Submitted via IRC for FatPhil
Good news out of the Ninth Circuit: the federal court of appeals heeded EFF's advice and rejected an attempt by Oracle to hold a company criminally liable for accessing Oracle's website in a manner it didn't like. The court ruled back in 2012 that merely violating a website's terms of use is not a crime under the federal computer crime statute, the Computer Fraud and Abuse Act. But some companies, like Oracle, turned to state computer crime statutes—in this case, California and Nevada—to enforce their computer use preferences.
This decision shores up the good precedent from 2012 and makes clear—if it wasn't clear already—that violating a corporate computer use policy is not a crime.

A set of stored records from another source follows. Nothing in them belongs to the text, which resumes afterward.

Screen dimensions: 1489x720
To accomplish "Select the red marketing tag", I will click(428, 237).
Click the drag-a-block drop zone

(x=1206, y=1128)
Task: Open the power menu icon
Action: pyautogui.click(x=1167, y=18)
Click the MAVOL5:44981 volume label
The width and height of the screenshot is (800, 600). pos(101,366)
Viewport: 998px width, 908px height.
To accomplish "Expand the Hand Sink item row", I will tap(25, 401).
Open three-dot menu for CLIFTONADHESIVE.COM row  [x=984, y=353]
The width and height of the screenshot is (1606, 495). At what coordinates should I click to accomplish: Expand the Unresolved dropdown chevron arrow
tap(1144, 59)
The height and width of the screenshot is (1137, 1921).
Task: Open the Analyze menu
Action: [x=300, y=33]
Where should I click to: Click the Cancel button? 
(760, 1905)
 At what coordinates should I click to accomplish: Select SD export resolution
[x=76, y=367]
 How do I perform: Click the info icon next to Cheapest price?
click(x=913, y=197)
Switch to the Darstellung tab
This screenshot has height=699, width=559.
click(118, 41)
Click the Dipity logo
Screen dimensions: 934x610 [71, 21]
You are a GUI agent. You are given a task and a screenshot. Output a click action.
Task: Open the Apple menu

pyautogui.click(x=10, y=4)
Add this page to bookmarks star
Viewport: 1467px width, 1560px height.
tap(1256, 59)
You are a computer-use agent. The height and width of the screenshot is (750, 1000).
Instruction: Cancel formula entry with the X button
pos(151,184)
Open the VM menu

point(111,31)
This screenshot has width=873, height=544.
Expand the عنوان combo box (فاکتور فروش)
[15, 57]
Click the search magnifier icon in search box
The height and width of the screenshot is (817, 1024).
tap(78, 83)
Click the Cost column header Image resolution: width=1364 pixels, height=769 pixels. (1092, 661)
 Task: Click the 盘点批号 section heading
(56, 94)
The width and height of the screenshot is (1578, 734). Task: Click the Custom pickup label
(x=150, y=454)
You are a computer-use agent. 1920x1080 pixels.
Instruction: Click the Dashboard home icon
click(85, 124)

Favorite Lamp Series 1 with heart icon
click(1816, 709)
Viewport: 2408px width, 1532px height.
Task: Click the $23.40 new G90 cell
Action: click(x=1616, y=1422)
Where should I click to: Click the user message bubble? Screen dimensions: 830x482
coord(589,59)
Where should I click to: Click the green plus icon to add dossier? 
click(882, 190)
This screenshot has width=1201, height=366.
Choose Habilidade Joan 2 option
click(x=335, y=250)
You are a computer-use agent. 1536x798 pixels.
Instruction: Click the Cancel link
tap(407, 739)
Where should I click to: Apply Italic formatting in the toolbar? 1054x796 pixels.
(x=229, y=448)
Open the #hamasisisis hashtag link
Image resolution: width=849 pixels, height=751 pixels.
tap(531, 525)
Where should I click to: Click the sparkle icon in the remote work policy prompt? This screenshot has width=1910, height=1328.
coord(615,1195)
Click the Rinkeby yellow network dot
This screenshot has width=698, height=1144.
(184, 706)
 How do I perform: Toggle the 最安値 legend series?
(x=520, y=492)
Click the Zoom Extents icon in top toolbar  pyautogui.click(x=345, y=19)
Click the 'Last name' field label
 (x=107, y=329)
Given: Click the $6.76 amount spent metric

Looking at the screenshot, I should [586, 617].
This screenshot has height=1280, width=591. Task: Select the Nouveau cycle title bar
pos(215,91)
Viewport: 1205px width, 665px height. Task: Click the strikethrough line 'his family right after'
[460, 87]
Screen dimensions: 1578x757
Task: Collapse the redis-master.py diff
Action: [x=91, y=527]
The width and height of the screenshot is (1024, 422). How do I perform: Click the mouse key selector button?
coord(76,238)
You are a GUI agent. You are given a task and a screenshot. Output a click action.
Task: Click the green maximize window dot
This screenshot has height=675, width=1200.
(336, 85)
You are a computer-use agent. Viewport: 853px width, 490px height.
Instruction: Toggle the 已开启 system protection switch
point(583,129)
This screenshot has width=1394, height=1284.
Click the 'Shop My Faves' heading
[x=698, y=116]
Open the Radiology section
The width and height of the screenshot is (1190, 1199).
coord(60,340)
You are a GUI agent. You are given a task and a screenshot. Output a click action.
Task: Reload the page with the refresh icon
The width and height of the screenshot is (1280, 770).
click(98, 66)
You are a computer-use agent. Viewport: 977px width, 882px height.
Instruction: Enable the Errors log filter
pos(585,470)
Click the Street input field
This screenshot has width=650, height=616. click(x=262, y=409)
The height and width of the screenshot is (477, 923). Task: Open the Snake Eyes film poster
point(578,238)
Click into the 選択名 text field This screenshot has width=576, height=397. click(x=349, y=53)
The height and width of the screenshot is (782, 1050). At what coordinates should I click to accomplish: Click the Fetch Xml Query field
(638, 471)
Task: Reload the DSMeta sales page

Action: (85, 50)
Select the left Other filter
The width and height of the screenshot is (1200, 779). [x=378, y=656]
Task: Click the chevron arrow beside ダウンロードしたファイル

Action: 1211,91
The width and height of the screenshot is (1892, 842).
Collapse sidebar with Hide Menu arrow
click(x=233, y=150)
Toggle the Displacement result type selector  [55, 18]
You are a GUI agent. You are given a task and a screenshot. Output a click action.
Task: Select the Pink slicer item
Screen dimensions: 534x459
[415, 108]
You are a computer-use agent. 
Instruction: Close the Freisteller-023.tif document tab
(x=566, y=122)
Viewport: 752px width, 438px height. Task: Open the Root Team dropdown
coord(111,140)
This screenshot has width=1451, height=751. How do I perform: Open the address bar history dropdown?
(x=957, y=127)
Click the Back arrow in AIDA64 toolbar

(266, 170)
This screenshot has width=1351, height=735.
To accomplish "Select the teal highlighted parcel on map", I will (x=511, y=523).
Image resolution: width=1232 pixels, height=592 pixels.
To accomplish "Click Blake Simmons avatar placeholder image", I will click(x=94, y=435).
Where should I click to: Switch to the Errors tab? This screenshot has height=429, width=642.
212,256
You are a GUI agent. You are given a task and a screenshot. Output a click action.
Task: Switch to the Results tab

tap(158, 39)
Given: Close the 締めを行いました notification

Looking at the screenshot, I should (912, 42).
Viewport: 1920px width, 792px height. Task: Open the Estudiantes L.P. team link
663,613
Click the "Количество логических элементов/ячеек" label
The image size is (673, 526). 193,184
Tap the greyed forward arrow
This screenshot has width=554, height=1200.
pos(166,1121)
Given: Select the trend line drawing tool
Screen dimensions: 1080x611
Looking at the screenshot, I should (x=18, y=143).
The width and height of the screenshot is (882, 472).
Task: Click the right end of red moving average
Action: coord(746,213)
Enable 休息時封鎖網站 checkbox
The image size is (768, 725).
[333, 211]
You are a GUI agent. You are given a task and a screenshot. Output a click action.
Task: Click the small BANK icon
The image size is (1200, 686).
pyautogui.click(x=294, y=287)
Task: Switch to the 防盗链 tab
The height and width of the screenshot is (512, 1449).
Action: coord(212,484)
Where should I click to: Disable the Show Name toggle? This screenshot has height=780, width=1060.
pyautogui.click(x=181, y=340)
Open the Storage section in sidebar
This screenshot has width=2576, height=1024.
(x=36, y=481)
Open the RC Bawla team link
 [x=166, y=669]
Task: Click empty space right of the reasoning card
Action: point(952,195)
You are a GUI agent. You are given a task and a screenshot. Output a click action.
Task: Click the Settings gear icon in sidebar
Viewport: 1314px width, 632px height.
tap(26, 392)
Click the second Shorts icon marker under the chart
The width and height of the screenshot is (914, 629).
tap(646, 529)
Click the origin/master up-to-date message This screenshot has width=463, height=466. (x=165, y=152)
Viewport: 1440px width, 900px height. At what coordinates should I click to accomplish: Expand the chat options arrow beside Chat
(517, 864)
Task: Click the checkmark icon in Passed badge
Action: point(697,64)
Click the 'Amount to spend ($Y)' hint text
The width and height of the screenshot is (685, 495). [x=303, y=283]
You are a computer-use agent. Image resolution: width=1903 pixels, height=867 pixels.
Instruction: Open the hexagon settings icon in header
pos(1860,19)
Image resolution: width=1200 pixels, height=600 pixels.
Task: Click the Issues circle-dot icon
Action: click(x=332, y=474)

(Score: 4, Informative) by frojack on Thursday January 11 2018, @10:03PM (1 child)
Exactly.
They had valid access.
They broke house rules. So kick them off, and the matter is finished, there is no recourse to the courts for this.
Now Oracle still won a copyright terms violation portion, but the
penalties were tossed out.
So Rimini must copy software EACH time it provides an approved Oracle patch
to a licensed Oracle customer, and it can't cache the patches for use on multiple
licensed customers. (or at least pretend to do so).
No, you are mistaken. I've always had this sig.
(Score: 4, Interesting) by stormreaver on Thursday January 11 2018, @10:17PM
That's one of many reasons my company dropped Oracle and moved to PostgreSQL, which I had been using for many year prior to that. I had actually snuck it into production when nobody was looking, and no one noticed a thing. Then, years later, Management audited our software license usage, which was when I told them about PostgreSQL. Several years after that, Oracle pulled one too many evil stunts, and we booted the whole lot of them.
It's been database nirvana ever since.